The Legal Department may refuse to preclear a transaction if it deems the
transaction to involve a conflict of interest, possible diversion of
corporate opportunity, or an appearance of impropriety.

Clearance is effective, unless earlier revoked, until the earlier of (1)
the close of business on the fifth trading day, beginning on and including
the day on which such clearance was granted, or (2) such time as the Access
Person learns that the information provided to the Legal Department in such
Access Person's request for clearance is not accurate. If an Access Person
places an order for a transaction within the five trading days but such
order is not executed within the five trading days (e.g., a limit order),
clearance need not be reobtained unless the person who placed the original
order amends such order in any way. Clearance may be revoked at any time
and is deemed revoked if, subsequent to receipt of clearance, the Access
Person has knowledge that a Security to which the clearance relates is
being considered for purchase or sale by an Advisory Client.

4. Exempted Transactions

The pre-clearance requirements in Section 3, the prohibited actions and
transactions in Section 5 and the reporting requirements set forth in
Section 6 of this Code shall not apply to:

(a)  Purchases or sales which are non-volitional on the part of either the
     Access Person or the Advisory Client. This exemption includes accounts
     managed by WRIMCO,WRIICO or ACF on a discretionary basis, that are
     deemed to be beneficially owned by an Access Person.

(b)  Purchases which are part of an automatic dividend reinvestment plan.

(c)  Purchases effected upon the exercise of rights issued by an issuer pro
     rata to all holders of a class of its securities, to the extent such
     rights were acquired from such issuer, and sales of such rights so
     acquired.

(d)  Transactions in securities of WDR; however, individuals subject to the
     Insider Trading Policy remain subject to such policy. (See Appendix
     B).

(e)  Purchases or sales by a Non-Affiliated Director or Non-Affiliated
     Trustee or a member of his or her Immediate Family.

5. Prohibited Actions and Transactions

Clearance will not be granted under Section 3 with respect to the following
prohibited actions and transactions. Engaging in any such actions or
transactions by Access Persons will result in sanctions, including, but not
limited to, the sanctions expressly provided for in this Section.
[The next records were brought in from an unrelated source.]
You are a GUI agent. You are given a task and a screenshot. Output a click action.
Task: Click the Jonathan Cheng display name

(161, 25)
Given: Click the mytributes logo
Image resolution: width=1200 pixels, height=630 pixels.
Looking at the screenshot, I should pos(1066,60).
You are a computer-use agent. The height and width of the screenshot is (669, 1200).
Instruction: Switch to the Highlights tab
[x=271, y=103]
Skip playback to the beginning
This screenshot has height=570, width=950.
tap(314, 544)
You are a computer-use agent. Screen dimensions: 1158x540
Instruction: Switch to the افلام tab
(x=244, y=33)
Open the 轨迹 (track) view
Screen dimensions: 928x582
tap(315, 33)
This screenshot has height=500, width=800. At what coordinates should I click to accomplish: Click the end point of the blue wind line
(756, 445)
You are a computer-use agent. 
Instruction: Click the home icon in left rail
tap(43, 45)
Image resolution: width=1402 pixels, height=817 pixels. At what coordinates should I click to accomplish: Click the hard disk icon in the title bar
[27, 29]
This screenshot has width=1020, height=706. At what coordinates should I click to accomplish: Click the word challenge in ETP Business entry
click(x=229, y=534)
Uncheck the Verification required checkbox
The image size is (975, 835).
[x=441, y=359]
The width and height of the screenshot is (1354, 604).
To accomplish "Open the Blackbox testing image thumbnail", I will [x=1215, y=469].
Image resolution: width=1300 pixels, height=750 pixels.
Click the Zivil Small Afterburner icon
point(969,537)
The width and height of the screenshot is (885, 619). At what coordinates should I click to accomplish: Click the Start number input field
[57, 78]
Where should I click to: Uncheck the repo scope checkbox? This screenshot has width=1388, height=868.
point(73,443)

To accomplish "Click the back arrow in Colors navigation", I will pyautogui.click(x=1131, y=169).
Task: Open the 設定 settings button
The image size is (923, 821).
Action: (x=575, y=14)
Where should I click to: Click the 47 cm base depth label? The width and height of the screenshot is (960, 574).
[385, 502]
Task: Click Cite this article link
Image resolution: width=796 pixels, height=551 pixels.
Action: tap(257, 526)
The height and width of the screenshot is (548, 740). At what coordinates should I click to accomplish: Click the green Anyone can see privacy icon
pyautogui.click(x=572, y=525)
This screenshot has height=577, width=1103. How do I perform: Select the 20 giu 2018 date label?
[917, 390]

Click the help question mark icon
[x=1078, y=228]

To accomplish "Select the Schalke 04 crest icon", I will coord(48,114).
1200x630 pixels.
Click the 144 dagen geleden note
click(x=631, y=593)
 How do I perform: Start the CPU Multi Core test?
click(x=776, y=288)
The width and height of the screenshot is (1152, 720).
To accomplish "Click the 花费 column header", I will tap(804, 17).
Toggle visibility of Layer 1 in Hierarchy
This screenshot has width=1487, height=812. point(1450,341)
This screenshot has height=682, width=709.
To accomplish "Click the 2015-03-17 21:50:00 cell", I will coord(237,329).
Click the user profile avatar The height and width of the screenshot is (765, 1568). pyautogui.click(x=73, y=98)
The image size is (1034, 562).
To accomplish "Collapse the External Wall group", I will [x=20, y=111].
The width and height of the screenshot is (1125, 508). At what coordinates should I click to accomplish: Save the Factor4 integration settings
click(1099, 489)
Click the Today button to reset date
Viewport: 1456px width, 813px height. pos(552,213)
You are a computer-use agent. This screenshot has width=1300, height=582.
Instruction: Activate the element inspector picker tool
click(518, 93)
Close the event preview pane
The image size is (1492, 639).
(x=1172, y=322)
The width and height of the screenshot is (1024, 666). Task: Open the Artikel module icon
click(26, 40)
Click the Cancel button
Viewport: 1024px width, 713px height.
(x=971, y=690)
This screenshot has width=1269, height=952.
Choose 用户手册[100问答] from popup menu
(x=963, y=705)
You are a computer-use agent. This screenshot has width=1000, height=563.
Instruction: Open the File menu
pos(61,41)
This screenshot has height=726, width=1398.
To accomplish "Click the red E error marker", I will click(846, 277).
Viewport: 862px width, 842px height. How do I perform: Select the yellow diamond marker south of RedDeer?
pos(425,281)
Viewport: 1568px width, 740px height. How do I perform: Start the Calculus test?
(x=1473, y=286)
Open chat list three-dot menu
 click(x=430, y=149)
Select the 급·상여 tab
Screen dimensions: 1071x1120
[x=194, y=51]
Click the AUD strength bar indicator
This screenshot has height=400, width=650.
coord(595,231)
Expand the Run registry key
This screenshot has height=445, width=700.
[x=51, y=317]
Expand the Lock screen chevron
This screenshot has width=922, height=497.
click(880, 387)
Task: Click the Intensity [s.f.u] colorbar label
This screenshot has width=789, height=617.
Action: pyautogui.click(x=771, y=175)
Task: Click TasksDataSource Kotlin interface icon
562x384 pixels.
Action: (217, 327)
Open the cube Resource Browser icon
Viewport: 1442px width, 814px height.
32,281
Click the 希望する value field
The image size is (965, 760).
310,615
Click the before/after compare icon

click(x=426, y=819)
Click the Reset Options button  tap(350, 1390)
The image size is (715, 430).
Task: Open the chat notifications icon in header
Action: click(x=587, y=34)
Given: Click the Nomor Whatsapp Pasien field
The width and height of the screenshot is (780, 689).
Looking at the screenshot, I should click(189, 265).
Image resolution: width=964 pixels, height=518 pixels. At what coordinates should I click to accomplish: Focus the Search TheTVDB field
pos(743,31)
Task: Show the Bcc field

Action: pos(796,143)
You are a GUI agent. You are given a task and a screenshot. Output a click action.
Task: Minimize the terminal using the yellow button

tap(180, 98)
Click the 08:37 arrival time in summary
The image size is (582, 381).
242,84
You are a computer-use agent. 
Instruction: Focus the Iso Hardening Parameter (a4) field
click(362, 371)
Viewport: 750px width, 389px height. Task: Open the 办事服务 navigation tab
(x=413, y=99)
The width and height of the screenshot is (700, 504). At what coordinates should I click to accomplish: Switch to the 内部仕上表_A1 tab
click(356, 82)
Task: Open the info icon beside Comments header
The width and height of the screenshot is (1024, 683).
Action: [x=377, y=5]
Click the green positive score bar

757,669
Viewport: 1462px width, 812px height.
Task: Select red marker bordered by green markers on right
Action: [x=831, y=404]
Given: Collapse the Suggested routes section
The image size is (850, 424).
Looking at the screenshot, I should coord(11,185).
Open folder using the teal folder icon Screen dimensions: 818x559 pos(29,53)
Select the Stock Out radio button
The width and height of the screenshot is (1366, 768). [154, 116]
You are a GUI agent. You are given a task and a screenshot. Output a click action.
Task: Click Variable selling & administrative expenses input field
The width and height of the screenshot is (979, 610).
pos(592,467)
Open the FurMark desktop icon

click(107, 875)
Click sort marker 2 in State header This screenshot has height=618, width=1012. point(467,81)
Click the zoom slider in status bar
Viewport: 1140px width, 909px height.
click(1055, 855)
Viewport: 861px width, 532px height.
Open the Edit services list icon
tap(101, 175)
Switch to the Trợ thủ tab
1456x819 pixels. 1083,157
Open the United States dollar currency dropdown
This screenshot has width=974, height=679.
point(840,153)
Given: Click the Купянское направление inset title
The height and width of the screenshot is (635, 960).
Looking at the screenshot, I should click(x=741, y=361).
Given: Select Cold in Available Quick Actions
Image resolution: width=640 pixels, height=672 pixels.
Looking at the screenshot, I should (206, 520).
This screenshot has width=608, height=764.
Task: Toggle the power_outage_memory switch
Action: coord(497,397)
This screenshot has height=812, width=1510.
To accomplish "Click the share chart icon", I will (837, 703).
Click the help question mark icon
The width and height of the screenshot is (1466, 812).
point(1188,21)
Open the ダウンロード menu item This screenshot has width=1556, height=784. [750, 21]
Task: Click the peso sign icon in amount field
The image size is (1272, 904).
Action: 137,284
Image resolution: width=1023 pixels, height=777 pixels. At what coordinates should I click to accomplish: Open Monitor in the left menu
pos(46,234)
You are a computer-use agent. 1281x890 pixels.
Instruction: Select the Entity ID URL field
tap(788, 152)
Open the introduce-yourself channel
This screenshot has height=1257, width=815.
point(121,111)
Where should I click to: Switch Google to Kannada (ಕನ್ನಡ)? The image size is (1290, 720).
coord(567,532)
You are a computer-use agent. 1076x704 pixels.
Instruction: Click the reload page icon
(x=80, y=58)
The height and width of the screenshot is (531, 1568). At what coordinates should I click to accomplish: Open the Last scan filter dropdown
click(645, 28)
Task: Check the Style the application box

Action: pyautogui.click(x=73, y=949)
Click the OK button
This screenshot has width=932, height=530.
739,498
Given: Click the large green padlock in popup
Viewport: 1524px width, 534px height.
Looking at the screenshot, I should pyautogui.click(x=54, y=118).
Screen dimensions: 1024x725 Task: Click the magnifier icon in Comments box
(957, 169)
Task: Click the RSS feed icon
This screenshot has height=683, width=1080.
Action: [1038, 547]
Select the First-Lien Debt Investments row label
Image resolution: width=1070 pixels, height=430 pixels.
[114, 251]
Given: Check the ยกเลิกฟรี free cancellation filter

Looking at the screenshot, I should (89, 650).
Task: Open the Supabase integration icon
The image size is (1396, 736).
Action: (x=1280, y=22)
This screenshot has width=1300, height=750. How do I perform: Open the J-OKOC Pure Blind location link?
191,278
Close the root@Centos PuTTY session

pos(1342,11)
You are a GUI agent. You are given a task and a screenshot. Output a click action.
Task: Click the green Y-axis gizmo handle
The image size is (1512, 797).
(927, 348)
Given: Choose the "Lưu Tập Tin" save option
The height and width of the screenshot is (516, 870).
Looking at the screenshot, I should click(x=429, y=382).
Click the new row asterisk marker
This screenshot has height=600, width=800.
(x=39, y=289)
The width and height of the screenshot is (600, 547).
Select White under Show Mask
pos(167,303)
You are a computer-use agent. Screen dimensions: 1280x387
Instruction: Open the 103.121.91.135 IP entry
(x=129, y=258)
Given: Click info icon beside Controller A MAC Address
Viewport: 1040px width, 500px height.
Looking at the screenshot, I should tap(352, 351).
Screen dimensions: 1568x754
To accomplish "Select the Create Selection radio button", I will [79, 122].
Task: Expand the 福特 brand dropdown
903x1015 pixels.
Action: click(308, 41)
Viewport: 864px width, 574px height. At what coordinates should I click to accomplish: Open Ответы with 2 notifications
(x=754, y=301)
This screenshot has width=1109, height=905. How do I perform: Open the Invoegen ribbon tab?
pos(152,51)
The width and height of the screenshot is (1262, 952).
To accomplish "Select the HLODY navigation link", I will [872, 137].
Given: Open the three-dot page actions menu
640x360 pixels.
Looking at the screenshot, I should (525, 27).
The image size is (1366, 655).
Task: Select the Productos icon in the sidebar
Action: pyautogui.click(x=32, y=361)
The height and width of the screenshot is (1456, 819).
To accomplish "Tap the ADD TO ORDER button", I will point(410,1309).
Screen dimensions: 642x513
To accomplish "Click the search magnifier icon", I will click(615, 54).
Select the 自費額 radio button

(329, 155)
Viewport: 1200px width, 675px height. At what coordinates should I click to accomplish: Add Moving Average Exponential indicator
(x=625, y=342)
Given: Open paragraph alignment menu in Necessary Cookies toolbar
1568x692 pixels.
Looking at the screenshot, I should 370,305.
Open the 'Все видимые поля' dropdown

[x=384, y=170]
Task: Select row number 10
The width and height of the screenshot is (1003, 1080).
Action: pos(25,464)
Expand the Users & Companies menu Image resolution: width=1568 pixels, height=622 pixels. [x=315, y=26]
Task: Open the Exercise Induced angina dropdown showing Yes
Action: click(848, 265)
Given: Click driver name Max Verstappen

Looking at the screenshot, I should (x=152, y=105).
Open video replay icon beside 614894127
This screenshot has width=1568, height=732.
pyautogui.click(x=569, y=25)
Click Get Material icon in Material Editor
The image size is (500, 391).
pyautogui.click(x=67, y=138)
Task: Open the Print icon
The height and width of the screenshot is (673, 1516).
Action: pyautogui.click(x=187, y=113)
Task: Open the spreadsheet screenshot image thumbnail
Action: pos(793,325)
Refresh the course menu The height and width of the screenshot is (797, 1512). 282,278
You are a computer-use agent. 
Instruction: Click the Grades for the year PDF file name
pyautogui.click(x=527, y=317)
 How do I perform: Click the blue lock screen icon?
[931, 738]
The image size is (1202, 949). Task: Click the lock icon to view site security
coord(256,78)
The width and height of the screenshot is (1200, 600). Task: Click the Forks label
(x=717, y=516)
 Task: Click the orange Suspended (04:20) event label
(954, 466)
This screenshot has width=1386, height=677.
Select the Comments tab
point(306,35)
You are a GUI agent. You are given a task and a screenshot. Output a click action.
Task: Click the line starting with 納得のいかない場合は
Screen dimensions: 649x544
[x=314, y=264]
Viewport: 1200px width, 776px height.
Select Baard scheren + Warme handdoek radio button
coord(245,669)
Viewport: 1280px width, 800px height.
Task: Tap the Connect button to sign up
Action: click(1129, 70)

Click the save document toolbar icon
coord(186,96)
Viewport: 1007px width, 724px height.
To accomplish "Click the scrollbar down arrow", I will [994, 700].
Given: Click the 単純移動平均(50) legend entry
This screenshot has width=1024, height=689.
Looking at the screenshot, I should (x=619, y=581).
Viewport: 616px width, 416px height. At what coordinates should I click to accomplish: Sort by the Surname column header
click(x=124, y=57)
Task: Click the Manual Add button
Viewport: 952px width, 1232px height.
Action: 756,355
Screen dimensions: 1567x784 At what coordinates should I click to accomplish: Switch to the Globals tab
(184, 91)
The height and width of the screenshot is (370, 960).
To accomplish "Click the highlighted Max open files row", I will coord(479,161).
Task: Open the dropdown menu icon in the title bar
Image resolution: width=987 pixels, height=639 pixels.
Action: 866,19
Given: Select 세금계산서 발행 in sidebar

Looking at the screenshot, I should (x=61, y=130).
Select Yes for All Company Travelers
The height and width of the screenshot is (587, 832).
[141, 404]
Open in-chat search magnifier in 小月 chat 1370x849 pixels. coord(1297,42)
(a)  Except with respect to Large Cap Transactions, Investment Personnel
     and Portfolio Managers shall not acquire any security for any account
     in which such Investment Personnel or Portfolio Manager has a
     beneficial interest, excluding the Funds, in an initial public
     offering of that security.

(b)  Except with respect to Large Cap Transactions, Access Persons shall
     not execute a securities transaction on a day during which an Advisory
     Client has a pending buy or sell order in that same security or an
     equivalent security until that order is executed or withdrawn. An
     Access Person shall disgorge any profits realized on trades within
     such period.

(c)  Except for De Minimis Transactions and Large Cap Transactions, a
     Portfolio Manager shall not buy or sell a Security within seven (7)
     trading days before or after an Advisory Client that the Portfolio
     Manager manages trades in that Security or an equivalent security. A
     Portfolio Manager shall disgorge any profits realized on such trades
     within such period.

(d)  Except for De Minimis Transactions and Large Cap Transactions,
     Investment Personnel and Portfolio Managers shall not profit in the
     purchase or sale, or sale and purchase, of the same (or equivalent)
     securities within sixty (60) calendar days. The Legal Department will
     review all such short-term trading by Investment Personnel and
     Portfolio Managers and may, in its sole discretion, allow exceptions
     when it has determined that an exception would be equitable and that
     no abuse is involved. Investment Personnel and Portfolio Managers
     profiting from a transaction shall disgorge any profits realized on
     such transaction. This section shall not apply to options on
     securities used for hedging purposes for securities held longer than
     sixty (60) days.

(e)  Except with respect to Large Cap Transactions, Investment Personnel
     and Portfolio Managers shall not acquire a security in a private
     placement, absent prior authorization from the Legal Department. The
     Legal Department will not grant clearance for the acquisition of a
     security in a private placement if it is determined that the
     investment opportunity should be reserved for an Advisory Client or
     that the opportunity to acquire the security is being offered to the
     individual requesting clearance by virtue of such individual's
     position with the Companies. An individual who has been granted
     clearance to acquire securities in a private placement shall disclose
     such investment when participating in an Advisory Client's subsequent
     consideration of an investment in the issuer. A subsequent decision by
     an Advisory Client to purchase such a security shall be subject to
     independent review by Investment Personnel with no personal interest
     in the issuer.

(f)  An Access Person shall not execute a securities transaction while in
     possession of material non-public information regarding the security
     or its issuer.

(g)  An Access Person shall not execute a securities transaction which is
     intended to result in market manipulation, including but not limited
     to, a transaction intended to raise, lower, or maintain the price of
     any security or to create a false appearance(s) of active trading.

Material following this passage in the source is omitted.